Steigerung der frühkindlichen Bildungsbeteiligung
Beim Projekt "Bildungshaus 3-10" lernen Kindergarten- und Schulkinder jahrgangsübergreifend unter einem Dach
Bei Kindergarten- und Grundschulkindern, die gemeinsam und jahrgangsübergreifend in Bildungshäusern lernen und spielen, zeigen sich bereits nach kurzer Zeit positive Effekte. So haben erste Ergebnisse der Evaluation ergeben, dass sich insbesondere das Sozialverhalten der beteiligten Schulkinder gegenüber Kindern aus Vergleichseinrichtungen verbessert hat, aber auch die schulischen Leistungen tendenziell über dem Durchschnitt liegen. Zudem zeichnet sich vor allem im schulischen Bereich des Bildungshauses eine Verbesserung der pädagogischen Qualität ab.
An 33 Modellstandorten in Baden-Württemberg wird mit der Einrichtung von Bildungshäusern eine neuartige Kooperation zwischen Elementar- und Primarbereich erprobt.
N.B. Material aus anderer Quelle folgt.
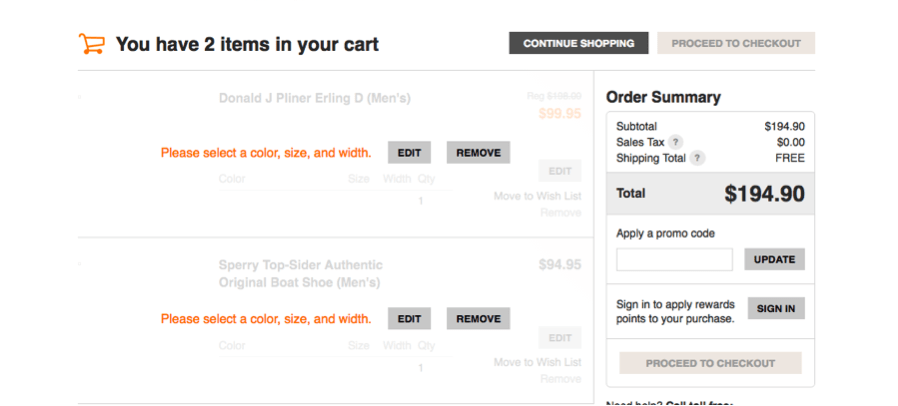The width and height of the screenshot is (898, 406).
Task: Click the faded Edit button for Donald J Pliner
Action: click(560, 171)
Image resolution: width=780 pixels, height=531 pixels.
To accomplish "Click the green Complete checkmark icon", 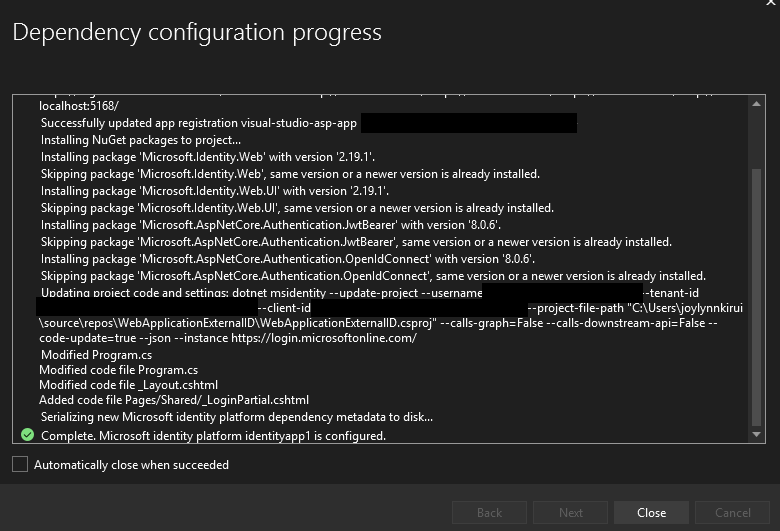I will click(x=28, y=435).
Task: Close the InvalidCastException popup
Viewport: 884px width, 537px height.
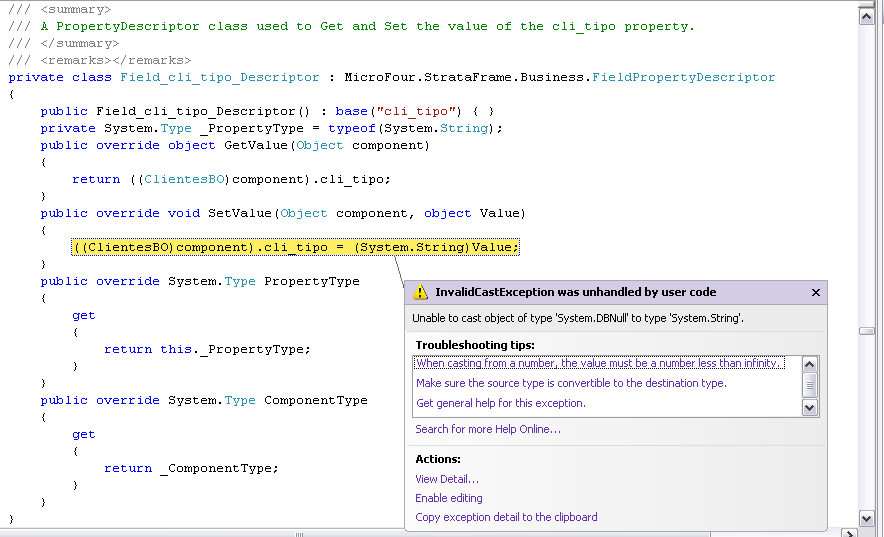Action: (x=815, y=293)

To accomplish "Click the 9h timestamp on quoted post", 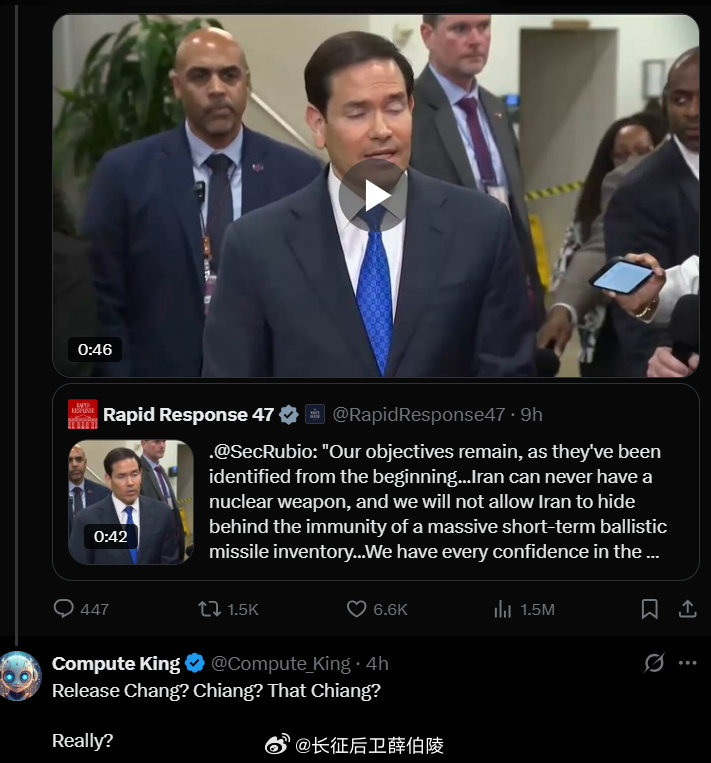I will coord(532,414).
In Zusammenarbeit von Grundschule und einem oder mehreren Kindergärten lernen und spielen im sogenannten "Bildungshaus 3-10" Kindergarten- und Schulkinder regelmäßig gemeinsam und jahrgangsübergreifend. Mit Erfolg: 2011 sollen weitere 160 Bildungshäuser hinzukommen.
Projektbegleitend wird zunächst bis August 2012 die Evaluation fortgeführt, um das Konzept "Bildungshaus 3-10" kontinuierlich wissenschaftlich zu überprüfen und zu bewerten. Zuständig hierfür ist eine Forschergruppe des Transferzentrums für Neurowissenschaften und Lernen (ZNL) der Universität Ulm. Die Forschergruppe unterstützt und begleitet außerdem die Pädagoginnen und Pädagogen beim Aufbau ihres jeweiligen Bildungshauses. Die wissenschaftliche Begleitung wird aus Mitteln des Bundesministeriums für Bildung und Forschung (BMBF) und des Europäischen Sozialfonds der Europäischen Union (ESF) finanziert.